Dragon’s Den star James Caan hasn’t put his days of incinerating hapless entrepreneurs behind him – he’s now graduated to his own show The Business Class, which seeks to give a more in-depth examination to what Caan describes as “some of the most promising entrepreneurs and young companies.” This time it was the turn of www.notgoingtouni.co.uk – a careers advice website which helps young people discover alternatives to simply getting a degree.
“It’s flattering to think that a businessman like James Caan has identified us as one of the most promising young companies, and as you’d expect getting on the show was tough. We had to submit to a forensic examination of our finances, our business plan and we had to be really up front about the challenges that the business has – that’s not the sort of thing companies usually like to admit to themselves, let alone broadcast to millions,” explains www.notgoingtouni.co.ukMD Spencer Mehlman.
The show itself consisted of an outline of the sector itself – in this case young people who are looking for alternatives to university. The show’s expert panel including Harvey Nash CEO Albert Ellis pointed out that there was a growing demand for this sort of website as more young people were put off by student debt and this had led them to investigate the alternatives. For Mehlman and his team this is something they have seen with their own eyes.
“If you just look at the statistics from our site we can see that from 2008 we’ve grown from nothing to the point where over 100,000 young people seek us out every month. Applications for apprenticeships and other training opportunities through the site has risen by 18% in the last year alone – clearly the demand for our product is huge.”
That didn’t mean that all was plain-sailing on the show and Caan and the experts had some points that the business needed to address before moving in Caan’s words from being “good” to “great”.

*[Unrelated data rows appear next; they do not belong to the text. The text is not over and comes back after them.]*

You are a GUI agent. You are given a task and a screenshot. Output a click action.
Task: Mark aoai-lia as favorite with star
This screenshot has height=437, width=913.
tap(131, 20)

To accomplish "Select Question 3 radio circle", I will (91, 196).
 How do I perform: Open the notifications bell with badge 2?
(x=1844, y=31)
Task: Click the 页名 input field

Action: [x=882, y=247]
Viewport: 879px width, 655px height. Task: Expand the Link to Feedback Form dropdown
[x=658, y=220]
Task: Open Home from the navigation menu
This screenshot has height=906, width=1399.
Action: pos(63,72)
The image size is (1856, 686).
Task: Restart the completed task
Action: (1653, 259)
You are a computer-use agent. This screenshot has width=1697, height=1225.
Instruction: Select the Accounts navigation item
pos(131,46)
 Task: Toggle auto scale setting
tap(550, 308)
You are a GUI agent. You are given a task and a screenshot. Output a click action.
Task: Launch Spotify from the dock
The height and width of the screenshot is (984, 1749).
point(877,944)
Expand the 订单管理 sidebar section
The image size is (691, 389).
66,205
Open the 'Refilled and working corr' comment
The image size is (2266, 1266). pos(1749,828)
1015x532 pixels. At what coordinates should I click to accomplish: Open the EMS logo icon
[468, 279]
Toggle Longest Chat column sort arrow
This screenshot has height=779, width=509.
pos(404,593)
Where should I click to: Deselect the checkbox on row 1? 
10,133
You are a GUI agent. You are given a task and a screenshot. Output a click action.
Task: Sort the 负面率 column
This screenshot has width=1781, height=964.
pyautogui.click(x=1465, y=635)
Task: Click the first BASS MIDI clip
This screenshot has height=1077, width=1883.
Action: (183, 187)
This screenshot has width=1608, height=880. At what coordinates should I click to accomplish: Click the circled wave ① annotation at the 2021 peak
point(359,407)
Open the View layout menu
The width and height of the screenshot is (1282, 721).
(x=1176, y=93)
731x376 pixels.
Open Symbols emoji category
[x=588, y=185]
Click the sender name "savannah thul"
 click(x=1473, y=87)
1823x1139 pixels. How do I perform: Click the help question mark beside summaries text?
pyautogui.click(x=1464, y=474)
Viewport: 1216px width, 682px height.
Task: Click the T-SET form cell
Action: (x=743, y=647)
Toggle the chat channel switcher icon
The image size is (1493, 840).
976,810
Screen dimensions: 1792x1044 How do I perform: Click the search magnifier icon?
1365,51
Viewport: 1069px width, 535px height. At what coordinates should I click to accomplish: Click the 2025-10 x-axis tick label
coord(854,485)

“They were incredibly well-informed and we’ve taken on a lot of what they’ve said and we will change the company as a result of being on the programme. It was great to see that they didn’t have criticisms so much as ideas about how to develop the business so that it maximised the number of people we’d be able to help – and that’s something we’re always keen to hear.”
They have also taken to heart the experts’ points about maintaining very close ties with schools and starting in the next month they will begin a school tour that will see them bringing their advice to hundreds of thousands of young people.